3 A residual-based a posteriori error estimator

In this section we derive a reliable and efficient a posteriori error estimator for the Galerkin scheme (2.9). Most of the present proofs make extensive use of estimates available in [1, 3, 5, 6, 8, 15, 21, 23, 24, 27].

3.1 Preliminaries

Given a tetrahedron \(T\in \mathcal {T}_{h}\), we let \(\mathcal {E}(T)\) and \(\mathcal {F}(T)\) be the sets of its edges and faces, respectively. In addition, we denote by \(\mathcal {E}_{h}\) and \(\mathcal {F}_{h}\) be the sets of all edges and faces of \(\mathcal {T}_{h}\), respectively, so that \(\mathcal {F}_{h}\) is subdivided as follows:

$$\begin{aligned} \mathcal {F}_{h}=\mathcal {F}_{h}({\Gamma _{\mathrm {B}}})\cup \mathcal {F}_{h}({\Omega _{\mathrm {B}}})\cup \mathcal {F}_{h}(\Sigma )\cup \mathcal {F}_{h}({\Omega _{\mathrm {D}}})\cup \mathcal {F}_{h}({\Gamma _{\mathrm {D}}}), \end{aligned}$$

where \(\mathcal {F}_{h}(\Gamma _{\star }):=\{F\in \mathcal {F}_{h}:\; F\subseteq \Gamma _{\star }\}\), \(\mathcal {F}_{h}(\Omega _{\star }):=\{F\in \mathcal {F}_{h}:\; F\subseteq \Omega _{\star }\}\), for each \(\star \in \{{\mathrm B},{\mathrm D}\}\), and \(\mathcal {F}_{h}(\Sigma ):=\{F\in \mathcal {F}_{h}:\; F\subseteq \Sigma \}\). In turn, for each \(T\in \mathcal {T}_{h}\) we denote

$$\begin{aligned} \mathcal {F}_{h,T}(\Omega _{\star }):=\{F\in \partial T: \,\,F\in \mathcal {F}_{h}(\Omega _{\star })\},\quad \mathcal {F}_{h,T}(\Gamma _{\star }):=\{F\in \partial T: \,\,F\in \mathcal {F}_{h}(\Gamma _{\star })\} \end{aligned}$$

and \(\mathcal {F}_{h,T}(\Sigma ):=\{F\in \partial T: \,\,F\in \mathcal {F}_{h}(\Sigma )\}\). Also, for each face \(F\in \mathcal {F}_{h}(\Omega _{\star })\) we fix a unit normal \(\varvec{n}_{F}\) to F, so that given \(\varvec{v}\in \mathbf {L}^{2}(\Omega _{\star })\) such that \(\varvec{v}|_{T}\in \mathbf {C}(T)\) on each \(T\in \mathcal {T}_{h}^{\star }\), and given \(F\in \mathcal {F}_{h}(\Omega _{\star })\), we let \(\llbracket \varvec{v}\times \varvec{n}_{F}\rrbracket \) be the corresponding jump of the tangential traces across F, that is \(\llbracket \varvec{v}\times \varvec{n}_{F}\rrbracket :=(\varvec{v}|_{T}-\varvec{v}|_{T'})|_{F}\times \varvec{n}_{F}\), where T and \(T'\) are the elements of \(\mathcal {T}_{h}^{\star }\) having F as a common face. In addition, for each edge E of a tetrahedron \(T\in \mathcal {T}^{\star }_{h}\), we fix a unit tangential vector \(\varvec{t}_{E}\) along E. When no confusion arises, we simple write \(\varvec{n}\) instead of \(\varvec{n}_{F}\), and \(\varvec{t}\) instead \(\varvec{t}_{E}\).

» Required work
1. Transcribe the passage of the error-estimator excerpt from "3 A residual-based" up to and including "23, 24, 27].".
2. Continue the excerpt on the a posteriori error estimator, beginning directly after its final sentence.

» Supplied entries

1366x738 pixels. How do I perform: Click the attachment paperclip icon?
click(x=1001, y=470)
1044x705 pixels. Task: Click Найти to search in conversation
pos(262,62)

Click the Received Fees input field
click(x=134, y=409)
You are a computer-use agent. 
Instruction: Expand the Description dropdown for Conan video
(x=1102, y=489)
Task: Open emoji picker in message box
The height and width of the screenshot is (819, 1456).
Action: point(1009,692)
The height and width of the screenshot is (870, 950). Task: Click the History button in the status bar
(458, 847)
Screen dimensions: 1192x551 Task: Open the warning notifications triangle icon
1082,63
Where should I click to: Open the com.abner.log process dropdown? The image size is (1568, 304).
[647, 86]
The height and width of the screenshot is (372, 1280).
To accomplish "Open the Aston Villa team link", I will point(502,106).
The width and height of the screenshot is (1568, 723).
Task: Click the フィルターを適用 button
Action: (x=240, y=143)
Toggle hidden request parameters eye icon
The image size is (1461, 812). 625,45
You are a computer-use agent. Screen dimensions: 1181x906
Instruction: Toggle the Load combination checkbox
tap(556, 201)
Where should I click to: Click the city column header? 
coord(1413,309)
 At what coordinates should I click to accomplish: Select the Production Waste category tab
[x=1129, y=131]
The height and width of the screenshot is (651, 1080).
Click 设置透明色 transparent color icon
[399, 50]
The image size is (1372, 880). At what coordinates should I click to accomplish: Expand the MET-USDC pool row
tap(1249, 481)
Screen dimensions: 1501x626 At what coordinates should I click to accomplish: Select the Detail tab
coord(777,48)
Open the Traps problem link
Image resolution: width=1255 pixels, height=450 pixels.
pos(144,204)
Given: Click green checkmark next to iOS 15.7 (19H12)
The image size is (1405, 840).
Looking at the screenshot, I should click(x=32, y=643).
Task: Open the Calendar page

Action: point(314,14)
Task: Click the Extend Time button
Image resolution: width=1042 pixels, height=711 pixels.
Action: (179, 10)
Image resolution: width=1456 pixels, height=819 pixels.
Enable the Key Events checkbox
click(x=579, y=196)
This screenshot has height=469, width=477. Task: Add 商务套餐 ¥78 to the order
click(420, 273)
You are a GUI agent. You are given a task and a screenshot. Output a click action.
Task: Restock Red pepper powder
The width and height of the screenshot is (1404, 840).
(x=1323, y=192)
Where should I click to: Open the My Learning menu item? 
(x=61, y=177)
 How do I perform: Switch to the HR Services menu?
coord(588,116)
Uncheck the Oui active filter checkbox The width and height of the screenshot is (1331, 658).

» Responses in order
1.
3 A residual-based a posteriori error estimator

In this section we derive a reliable and efficient a posteriori error estimator for the Galerkin scheme (2.9). Most of the present proofs make extensive use of estimates available in [1, 3, 5, 6, 8, 15, 21, 23, 24, 27].

2.
We now recall from [13] the tangential \({\mathbf {curl}}\) operator \({\mathbf {curl}}_{s}:\mathrm {H}^{1/2}(\Sigma )\rightarrow \mathcal {L}(\mathrm {H}^{-1/2}(\Sigma ))\), with \(\mathcal {L}(\mathrm {H}^{-1/2}(\Sigma ))\) denoting the tangential vector fields of order \(-1/2\), which is defined by \({\mathbf {curl}}_{s}(\chi ):=\nabla \chi \times \varvec{n}\), for any sufficiently smooth function \(\chi \). This is a linear and continuous map (see [13, Propositions 3.4 and 3.6]) which will be required in the sequel. We will also make use of the Raviart–Thomas interpolator of lowest order (see [22]) \(\Pi _{h}^{\star }:\mathbf {H}^{1}(\Omega _{\star })\rightarrow \mathbf {H}_{h}^{\star }\), \(\star \in \{{\mathrm B},{\mathrm D}\}\), which according to its characterisation given by the identity

$$\begin{aligned} \int _{F}\Pi _{h}^{\star }\varvec{v}\cdot \varvec{n}=\int _{F}\varvec{v}\cdot \varvec{n}\qquad \forall \,\,\text{ face }\,F\,\text{ of }\,\,\mathcal {T}_{h}^{\star }, \end{aligned}$$

(3.1)

verifies that

$$\begin{aligned} {\mathrm {div}}(\Pi _{h}^{\star }\varvec{v})=\mathcal {P}_{h}^{\star }({\mathrm {div}}\,\varvec{v}), \end{aligned}$$

(3.2)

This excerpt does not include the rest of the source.